** Opening Data for analysis block **
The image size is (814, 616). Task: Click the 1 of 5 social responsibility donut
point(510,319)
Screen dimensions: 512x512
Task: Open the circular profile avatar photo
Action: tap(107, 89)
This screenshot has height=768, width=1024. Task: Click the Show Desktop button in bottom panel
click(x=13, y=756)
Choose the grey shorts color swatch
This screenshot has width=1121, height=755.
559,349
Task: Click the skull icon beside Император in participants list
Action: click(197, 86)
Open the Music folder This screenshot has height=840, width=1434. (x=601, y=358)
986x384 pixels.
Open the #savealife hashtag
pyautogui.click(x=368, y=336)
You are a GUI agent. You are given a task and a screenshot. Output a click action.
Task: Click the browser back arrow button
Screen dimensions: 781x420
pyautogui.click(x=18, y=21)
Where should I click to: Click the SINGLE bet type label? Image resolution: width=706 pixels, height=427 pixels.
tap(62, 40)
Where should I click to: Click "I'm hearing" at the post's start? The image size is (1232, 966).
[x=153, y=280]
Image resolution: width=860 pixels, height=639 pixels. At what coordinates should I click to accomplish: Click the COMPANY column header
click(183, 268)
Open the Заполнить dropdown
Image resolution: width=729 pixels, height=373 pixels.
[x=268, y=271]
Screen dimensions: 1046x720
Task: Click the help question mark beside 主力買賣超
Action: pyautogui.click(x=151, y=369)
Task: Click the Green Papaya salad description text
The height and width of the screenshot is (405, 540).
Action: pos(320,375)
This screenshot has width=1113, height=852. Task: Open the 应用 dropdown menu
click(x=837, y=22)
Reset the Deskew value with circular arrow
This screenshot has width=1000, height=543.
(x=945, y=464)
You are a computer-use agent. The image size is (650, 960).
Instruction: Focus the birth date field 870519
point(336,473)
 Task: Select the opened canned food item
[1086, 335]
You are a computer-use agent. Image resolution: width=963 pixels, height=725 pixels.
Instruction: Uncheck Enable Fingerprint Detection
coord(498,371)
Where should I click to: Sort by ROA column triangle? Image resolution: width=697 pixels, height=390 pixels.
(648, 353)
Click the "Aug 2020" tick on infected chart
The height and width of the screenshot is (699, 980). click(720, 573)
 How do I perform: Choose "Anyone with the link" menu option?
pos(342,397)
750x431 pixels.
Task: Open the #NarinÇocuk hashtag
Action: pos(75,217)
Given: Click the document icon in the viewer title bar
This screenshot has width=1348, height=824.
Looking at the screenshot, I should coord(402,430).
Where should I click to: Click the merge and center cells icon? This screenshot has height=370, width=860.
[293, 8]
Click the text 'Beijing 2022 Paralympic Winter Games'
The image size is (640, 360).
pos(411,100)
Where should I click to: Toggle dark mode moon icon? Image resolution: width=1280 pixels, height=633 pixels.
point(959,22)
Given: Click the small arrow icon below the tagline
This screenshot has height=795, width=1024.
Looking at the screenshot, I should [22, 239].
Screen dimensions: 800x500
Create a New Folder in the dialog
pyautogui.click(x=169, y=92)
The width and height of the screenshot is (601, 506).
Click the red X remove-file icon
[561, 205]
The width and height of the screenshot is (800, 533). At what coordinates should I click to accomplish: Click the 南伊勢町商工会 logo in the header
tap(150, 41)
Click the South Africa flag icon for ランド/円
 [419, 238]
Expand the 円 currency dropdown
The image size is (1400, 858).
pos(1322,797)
** Closing Data for analysis block **
What the exercise asks
Go through the records and gather the lines that hold "arrow".

Solution to the problem
Task: Click the browser back arrow button
Reset the Deskew value with circular arrow
Given: Click the small arrow icon below the tagline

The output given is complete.